# Questions regarding library CDs



## richardt4520 (Sep 19, 2018)

I have a few tracks in a few of commercial libraries and want to increase that number. Dan Graham from Dronar wrote a multi-part column regarding his success with approaching libraries with completed CDs of material in line with what the library focuses on. He mentioned that it was crucial in developing a relationship with some of them and that's what got him out of the gate. Has anyone else been successful with this strategy and if so, how many tracks did you include? Did the CD have commercial artwork or was it more pedestrian? Any info would be greatly appreciated!


----------



## MatFluor (Sep 19, 2018)

Nowadays it's not physical CDs, but albums. And, it depends on the library you ask. If you create a 10-12 track album (ideally with alternate mixes) with stuff they can use, then chances are higher to take you on board.

Some libraries prefer single tracks, so, try it out. I'm creating an album to pitch.


----------



## Jeremy Spencer (Sep 20, 2018)

MatFluor said:


> If you create a 10-12 track album (ideally with alternate mixes) with stuff they can use, then chances are higher to take you on board.



Yes, this is typically the case (from my experience). But instead of pitching a completed album, I would submit a few completed tracks and see if they bite. If they do, they will contract the composer to write/produce a full album based upon a certain theme; and with alternate track version (usually 60's and 30's). The only real downside is that it will be an exclusive deal...meaning they have exclusive rights to the material.

Regarding CD's, they are pretty much ancient history now. I personally wouldn't concentrate on compiling your own albums unless you plan on selling them as your own music library. Chances are, the companies you pitch to will probably only like a few of tracks, or may ask you to change a lot of elements.


----------



## richardt4520 (Sep 20, 2018)

Thanks for the insight guys! Really appreciate it!


----------

_DATA_
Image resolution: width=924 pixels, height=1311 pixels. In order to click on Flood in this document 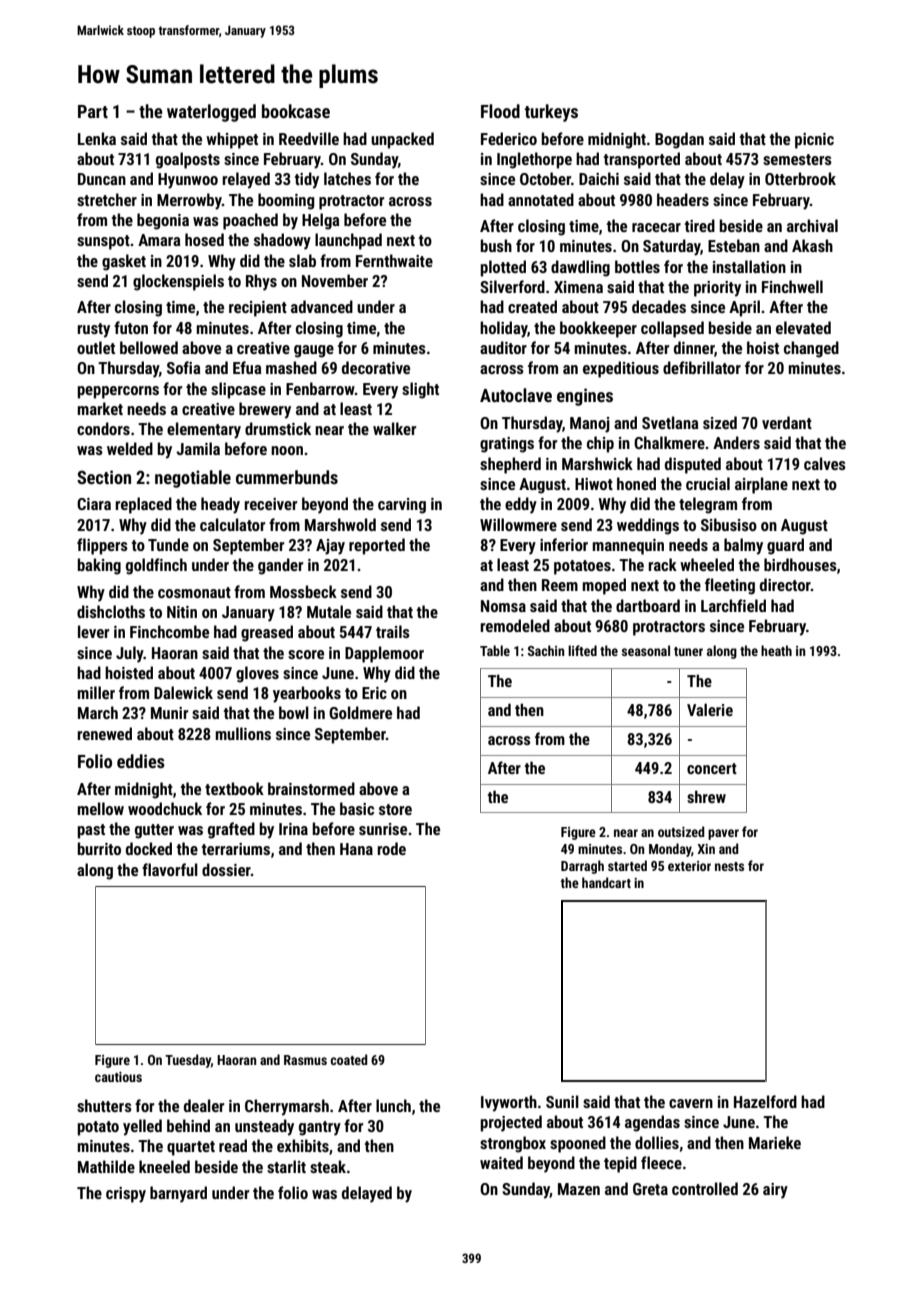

_THE REQUEST_
Reproduce word for word the passage of the library CD thread that begins with the words containing "## richardt4520 (Sep 19, 2018)" and ends with "be greatly appreciated!".

_TASK ANSWER_
## richardt4520 (Sep 19, 2018)

I have a few tracks in a few of commercial libraries and want to increase that number. Dan Graham from Dronar wrote a multi-part column regarding his success with approaching libraries with completed CDs of material in line with what the library focuses on. He mentioned that it was crucial in developing a relationship with some of them and that's what got him out of the gate. Has anyone else been successful with this strategy and if so, how many tracks did you include? Did the CD have commercial artwork or was it more pedestrian? Any info would be greatly appreciated!